# Delta DJ-20 8" Jointer Manual



## TRN_Diesel (Feb 24, 2009)

Been searching the net with no luck on this.

Has anyone got one of these by chance so I can see a manual on it?


----------



## okanagan (Dec 18, 2009)

What year is your jointer? 37-350A Delta DJ-20 8" Jointer?
http://www.dewaltservicenet.com/documents/English/Instruction Manual/Delta/EnA06586.pdf <----Manual



Delta Machinery|Porter Cable Product Details for DJ-20 8" Precision Jointer - Model # 37-350A
DeWALT ServiceNET - Official Online Store for DeWALT, Porter Cable, Delta, and Black and Decker Parts



Ace Tool Repair - Jointers
OWWM - Delta Manufacturing Co. - Publication Reprints


----------



## BigJimAK (Mar 13, 2009)

TRN_Diesel said:


> Been searching the net with no luck on this.
> 
> Has anyone got one of these by chance so I can see a manual on it?


Dan,

It's tough to find because Delta used several model numbers for it over the life of the DJ-20. Here's the manual for three of them. Its in 2 parts because of size.


----------



## TRN_Diesel (Feb 24, 2009)

Thank you for the replies guys. Silly me I had gone to the web site that Shane had posted but for the model number I inserted DJ-20 and not 37-350. I guess when it is late a guy should just get some sleep and tackle it in the morning.
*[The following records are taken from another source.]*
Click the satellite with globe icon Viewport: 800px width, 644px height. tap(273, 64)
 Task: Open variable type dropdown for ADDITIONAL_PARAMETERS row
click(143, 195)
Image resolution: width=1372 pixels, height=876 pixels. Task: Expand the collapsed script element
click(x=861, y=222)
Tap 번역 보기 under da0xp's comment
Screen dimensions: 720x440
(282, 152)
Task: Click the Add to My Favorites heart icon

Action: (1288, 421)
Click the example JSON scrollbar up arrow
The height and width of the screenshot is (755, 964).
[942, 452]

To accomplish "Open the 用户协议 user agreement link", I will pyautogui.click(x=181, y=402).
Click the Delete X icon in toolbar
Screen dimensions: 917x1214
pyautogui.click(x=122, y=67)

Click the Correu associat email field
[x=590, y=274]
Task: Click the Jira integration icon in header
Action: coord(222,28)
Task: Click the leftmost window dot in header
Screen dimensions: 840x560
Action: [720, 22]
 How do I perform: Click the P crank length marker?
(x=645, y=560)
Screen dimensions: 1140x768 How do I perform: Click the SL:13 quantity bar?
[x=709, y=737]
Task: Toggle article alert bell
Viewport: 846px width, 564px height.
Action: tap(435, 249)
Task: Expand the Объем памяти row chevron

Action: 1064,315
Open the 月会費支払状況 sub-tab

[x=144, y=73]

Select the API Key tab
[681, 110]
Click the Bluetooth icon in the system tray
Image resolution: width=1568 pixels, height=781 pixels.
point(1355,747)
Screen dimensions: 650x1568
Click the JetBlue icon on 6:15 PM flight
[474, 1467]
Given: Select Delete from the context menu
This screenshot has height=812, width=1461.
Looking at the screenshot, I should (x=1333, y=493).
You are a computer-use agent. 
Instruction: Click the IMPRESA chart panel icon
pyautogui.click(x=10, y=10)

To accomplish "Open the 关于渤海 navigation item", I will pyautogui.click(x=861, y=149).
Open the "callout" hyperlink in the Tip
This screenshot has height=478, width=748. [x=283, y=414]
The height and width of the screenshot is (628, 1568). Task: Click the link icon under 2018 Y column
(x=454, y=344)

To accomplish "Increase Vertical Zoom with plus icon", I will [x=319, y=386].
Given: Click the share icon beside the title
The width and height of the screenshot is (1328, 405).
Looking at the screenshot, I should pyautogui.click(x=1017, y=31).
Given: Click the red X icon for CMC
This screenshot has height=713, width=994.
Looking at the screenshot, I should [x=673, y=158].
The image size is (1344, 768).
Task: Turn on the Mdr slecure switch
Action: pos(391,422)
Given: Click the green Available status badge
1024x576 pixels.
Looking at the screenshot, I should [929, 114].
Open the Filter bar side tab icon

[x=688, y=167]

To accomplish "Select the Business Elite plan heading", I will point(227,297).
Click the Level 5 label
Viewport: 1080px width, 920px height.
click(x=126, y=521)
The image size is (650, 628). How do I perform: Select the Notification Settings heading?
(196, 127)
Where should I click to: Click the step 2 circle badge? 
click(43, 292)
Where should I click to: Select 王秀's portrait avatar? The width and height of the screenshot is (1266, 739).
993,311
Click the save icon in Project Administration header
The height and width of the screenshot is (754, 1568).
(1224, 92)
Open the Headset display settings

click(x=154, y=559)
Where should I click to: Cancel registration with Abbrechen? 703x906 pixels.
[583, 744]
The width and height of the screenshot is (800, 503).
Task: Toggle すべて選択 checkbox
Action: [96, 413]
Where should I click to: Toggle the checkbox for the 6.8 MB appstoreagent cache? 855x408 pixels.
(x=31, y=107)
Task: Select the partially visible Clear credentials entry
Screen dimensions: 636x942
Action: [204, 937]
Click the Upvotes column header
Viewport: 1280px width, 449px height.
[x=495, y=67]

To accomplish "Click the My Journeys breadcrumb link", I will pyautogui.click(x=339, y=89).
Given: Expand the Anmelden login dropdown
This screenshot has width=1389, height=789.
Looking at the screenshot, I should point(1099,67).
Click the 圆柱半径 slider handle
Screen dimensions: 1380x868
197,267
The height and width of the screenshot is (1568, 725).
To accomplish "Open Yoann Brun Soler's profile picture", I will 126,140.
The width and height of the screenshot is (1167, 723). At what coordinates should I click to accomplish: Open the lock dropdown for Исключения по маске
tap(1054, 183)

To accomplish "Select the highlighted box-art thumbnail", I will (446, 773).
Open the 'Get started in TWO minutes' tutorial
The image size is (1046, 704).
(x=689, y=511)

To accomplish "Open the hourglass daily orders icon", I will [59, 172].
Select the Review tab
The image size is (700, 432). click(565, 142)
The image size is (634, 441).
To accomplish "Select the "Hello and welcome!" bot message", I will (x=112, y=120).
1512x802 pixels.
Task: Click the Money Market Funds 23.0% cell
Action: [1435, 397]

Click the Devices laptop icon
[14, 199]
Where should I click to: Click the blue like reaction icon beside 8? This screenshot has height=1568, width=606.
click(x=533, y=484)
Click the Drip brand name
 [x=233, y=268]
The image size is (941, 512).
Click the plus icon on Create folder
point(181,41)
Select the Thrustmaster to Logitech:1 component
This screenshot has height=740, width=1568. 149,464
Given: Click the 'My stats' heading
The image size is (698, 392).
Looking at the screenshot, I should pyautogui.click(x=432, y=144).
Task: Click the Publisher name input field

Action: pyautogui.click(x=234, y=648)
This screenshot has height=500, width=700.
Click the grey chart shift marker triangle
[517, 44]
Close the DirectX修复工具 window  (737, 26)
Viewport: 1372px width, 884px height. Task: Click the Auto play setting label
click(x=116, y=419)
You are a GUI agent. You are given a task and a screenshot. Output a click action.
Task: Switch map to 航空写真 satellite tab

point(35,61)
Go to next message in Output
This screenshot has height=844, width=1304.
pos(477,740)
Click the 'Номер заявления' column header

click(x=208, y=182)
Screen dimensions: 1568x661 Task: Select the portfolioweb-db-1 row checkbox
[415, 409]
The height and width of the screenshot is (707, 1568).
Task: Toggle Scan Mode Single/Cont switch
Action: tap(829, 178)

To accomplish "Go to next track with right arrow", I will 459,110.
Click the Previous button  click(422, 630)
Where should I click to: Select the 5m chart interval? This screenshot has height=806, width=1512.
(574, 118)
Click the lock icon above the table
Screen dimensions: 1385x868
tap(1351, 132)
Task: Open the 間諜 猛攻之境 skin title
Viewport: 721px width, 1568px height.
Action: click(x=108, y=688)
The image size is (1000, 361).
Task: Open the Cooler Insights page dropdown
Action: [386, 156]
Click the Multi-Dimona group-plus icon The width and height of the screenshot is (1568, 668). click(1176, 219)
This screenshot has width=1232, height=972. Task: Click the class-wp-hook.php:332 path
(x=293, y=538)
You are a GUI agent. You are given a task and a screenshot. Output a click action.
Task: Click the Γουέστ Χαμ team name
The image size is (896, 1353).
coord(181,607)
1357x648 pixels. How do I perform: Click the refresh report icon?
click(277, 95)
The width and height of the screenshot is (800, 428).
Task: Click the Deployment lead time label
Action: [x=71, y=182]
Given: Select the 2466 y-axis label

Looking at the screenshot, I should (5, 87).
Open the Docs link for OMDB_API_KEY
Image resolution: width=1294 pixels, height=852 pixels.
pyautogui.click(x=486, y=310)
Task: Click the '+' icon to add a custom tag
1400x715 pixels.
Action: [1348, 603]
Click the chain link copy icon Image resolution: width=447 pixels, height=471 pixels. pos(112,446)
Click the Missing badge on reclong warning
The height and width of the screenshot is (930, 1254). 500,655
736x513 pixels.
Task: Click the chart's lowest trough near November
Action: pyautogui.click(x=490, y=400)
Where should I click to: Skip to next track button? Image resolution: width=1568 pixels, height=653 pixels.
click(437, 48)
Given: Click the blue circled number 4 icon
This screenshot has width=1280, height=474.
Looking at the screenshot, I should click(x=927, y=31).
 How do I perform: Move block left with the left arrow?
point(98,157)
Thanks again I now have a manual for my jointer.


----------



## okanagan (Dec 18, 2009)

TRN_Diesel said:


> Thank you for the replies guys. Silly me I had gone to the web site that Shane had posted but for the model number I inserted DJ-20 and not 37-350. I guess when it is late a guy should just get some sleep and tackle it in the morning.
> 
> Thanks again I now have a manual for my jointer.


Hey we all like helping other members out that what make a forum like this so GREAT the people that help.....


----------



## BigJimAK (Mar 13, 2009)

You're right there, Shane!


----------



## TRN_Diesel (Feb 24, 2009)

YOU KNOW I SPENT OVER 2 HRS SEARCHING AND THEN IT CAME TO ME.... WHY NOT ASK THE GUYS AND GALS ON THE FORUM AND SEE WHAT HAPPENS.

My wife goes to church and it has a sign above as you leave, " Good things are happening here". Well let me say this holds true to this forum.

Thank you from the bottom of my heart.


----------